Symptoms of Brain Damage
In the past, it was believed that brain damage could not occur unless the injured person lost consciousness after the head trauma. Now, we know that people can indeed suffer brain damage without losing consciousness, although some doctors have still been slow to recognize this fact. According to the Centers for Disease Control and Prevention (CDC) based on recommendations from the American Congress of Rehabilitation Medicine, mild traumatic brain injury (MTBI) has occurred if at least one of these symptoms is present:
- Transient confusion, disorientation, or impaired consciousness.
- Dysfunction of memory.
- Loss of consciousness for less than a half hour.
Neurological dysfunction that alone does not spell traumatic brain injury, but coupled with other symptoms can support the diagnosis, especially when the injured person did not suffer a loss of consciousness after the head injury:
- Acute seizures
- Irritability, lethargy, or vomiting in young children and babies
- Headaches, dizziness, irritability, fatigue, and/or concentration problems
Traumatic brain injuries are categorized as open head injuries or closed head injuries. Closed is the most common, of course, which is due to trauma that has not penetrated the skull or caused a gash of any kind. While head injuries may also be classified as mild, moderate, or severe, the guidelines for these assessments are based on the initial symptoms and diagnoses. The problem is that symptoms may not show up right away.
The Glasgow Coma Scale (GCS), however, is now sometimes used to assess eye, verbal, and motor responsiveness. The results have been shown to be a fairly accurate indication of the long-term effects of a particular individual’s brain damage.

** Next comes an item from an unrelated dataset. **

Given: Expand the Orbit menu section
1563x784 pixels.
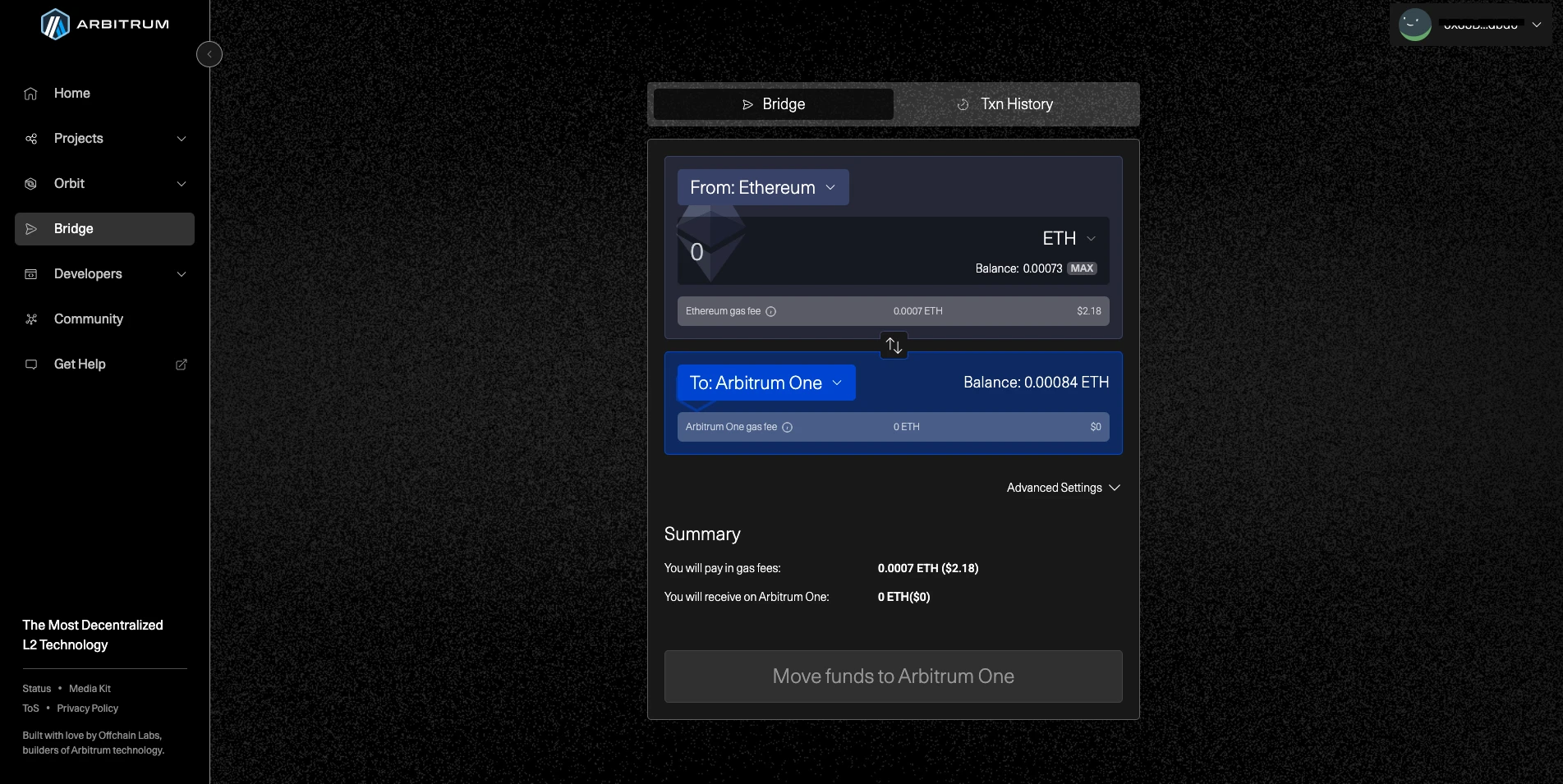Looking at the screenshot, I should click(x=182, y=184).
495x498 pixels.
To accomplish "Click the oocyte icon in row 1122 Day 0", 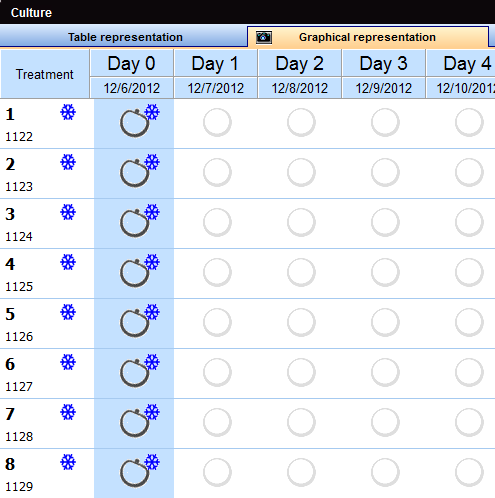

If a brain damage lawsuit proceeds to a jury trial, the plaintiff will also be at the mercy of the average person’s concept of what a brain damaged person looks like and how such a person behaves. These concepts are rarely accurate, as brain damage is not always readily apparent.
Causes of Brain Damage Other Than Head Trauma
Brain damage is also not always the result of head trauma. In one such difficult to prove case, a toddler experienced developmental delays. When the child was tested by doctors, the levels of lead in her system were found to be very high. The lawsuit claimed that the lead was introduced into the toddler’s body via paint in toys and damages were sought against a toy manufacturer.
Brain damage can also occur as a result of medical malpractice, usually during childbirth or surgery, although it can happen from misdiagnoses, treatment delays, improper anesthesia given before surgery, an infection that occurs after surgery, improper or too much medication, or failure to diagnose a brain hemorrhage or brain tumor. Babies born with brain damage due to physician error may be diagnosed with cerebral palsy, which usually affects movement but not cognitive ability. For example, an individual with cerebral palsy may be somewhat physically disabled but able to proceed to advanced education.
As you can see, brain damage personal injury lawsuits can be multifaceted and, therefore, often require a number of medical, legal, and vocational experts in order to reach an agreeable settlement between the parties.